# Aim of the task
Reproduce the records from the line containing "Click the administrator avatar picture" through the end of the records, leaving out the pictures.

# Data section
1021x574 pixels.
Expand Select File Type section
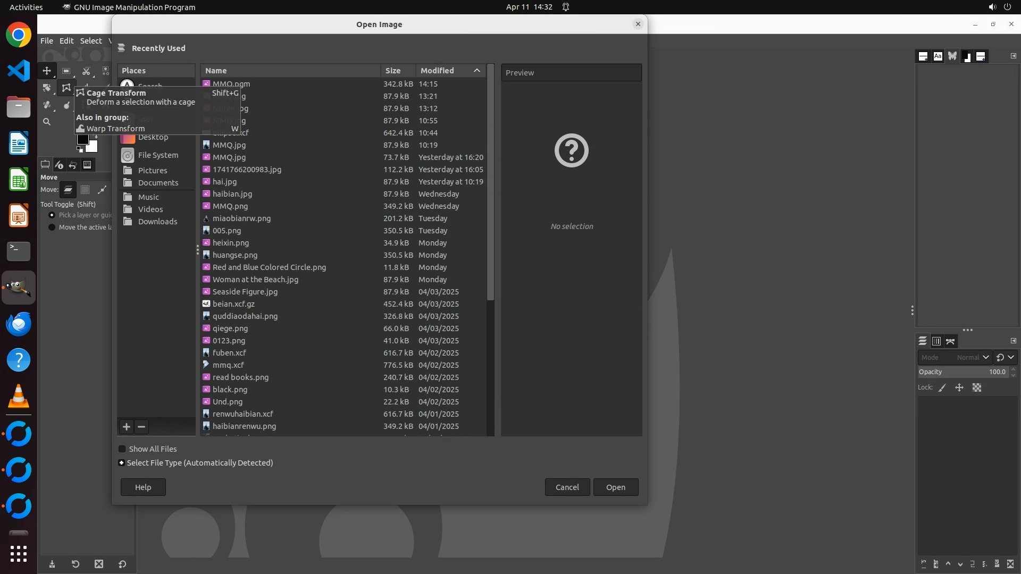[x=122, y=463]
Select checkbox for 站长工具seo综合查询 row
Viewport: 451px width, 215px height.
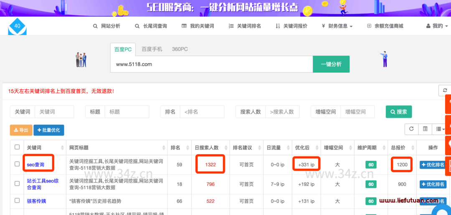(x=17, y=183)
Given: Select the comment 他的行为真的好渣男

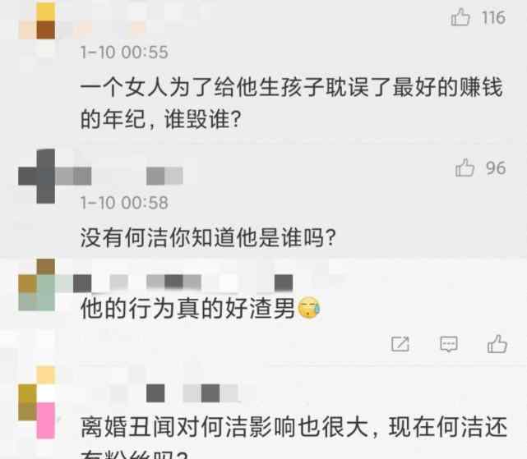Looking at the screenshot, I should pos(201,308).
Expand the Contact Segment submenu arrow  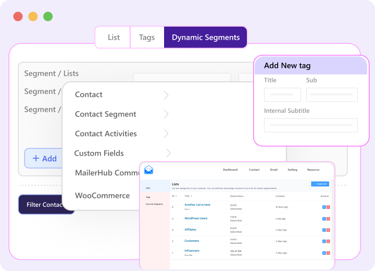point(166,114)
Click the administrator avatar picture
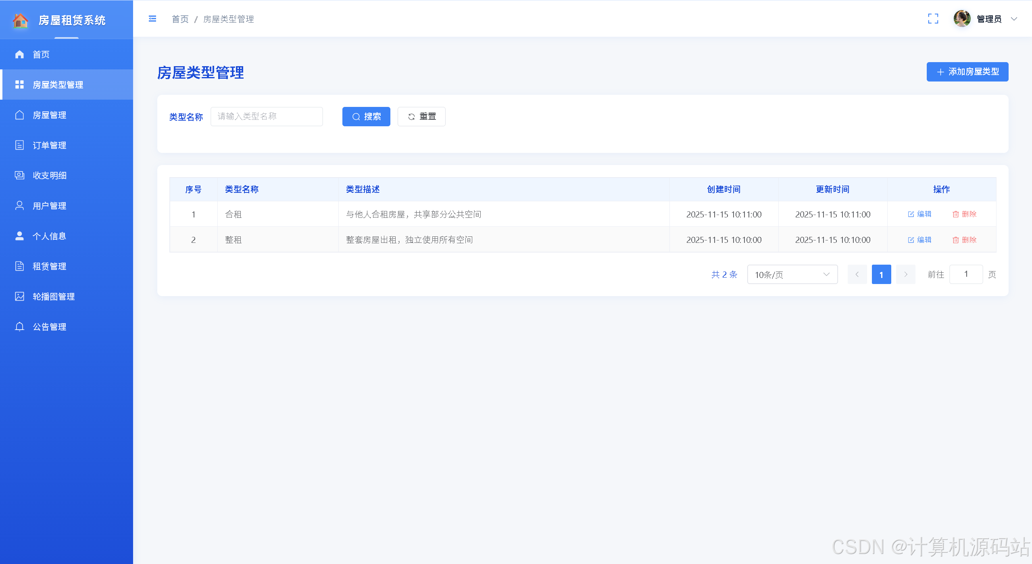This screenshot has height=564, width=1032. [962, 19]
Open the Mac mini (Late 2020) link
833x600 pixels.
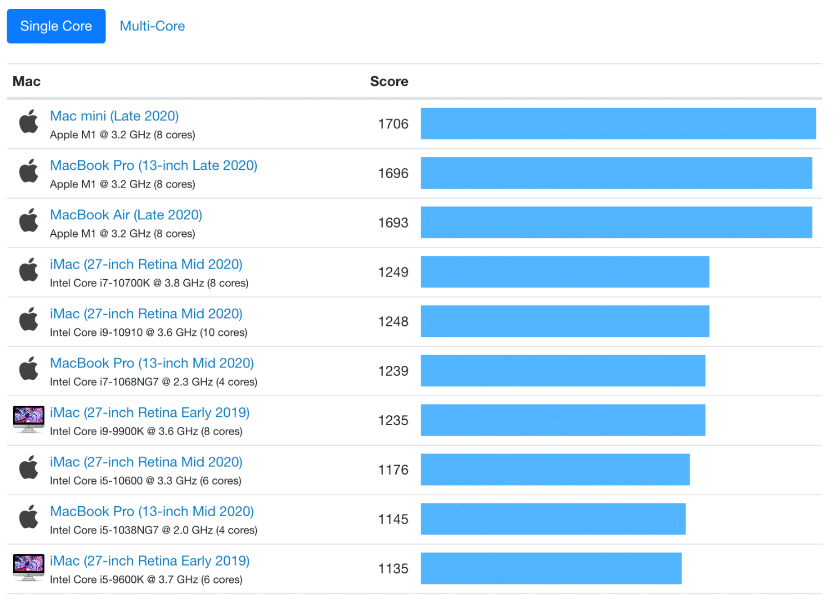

# Reply to the task
Click the administrator avatar picture
This screenshot has height=564, width=1032. [962, 19]
Open the Mac mini (Late 2020) link
833x600 pixels.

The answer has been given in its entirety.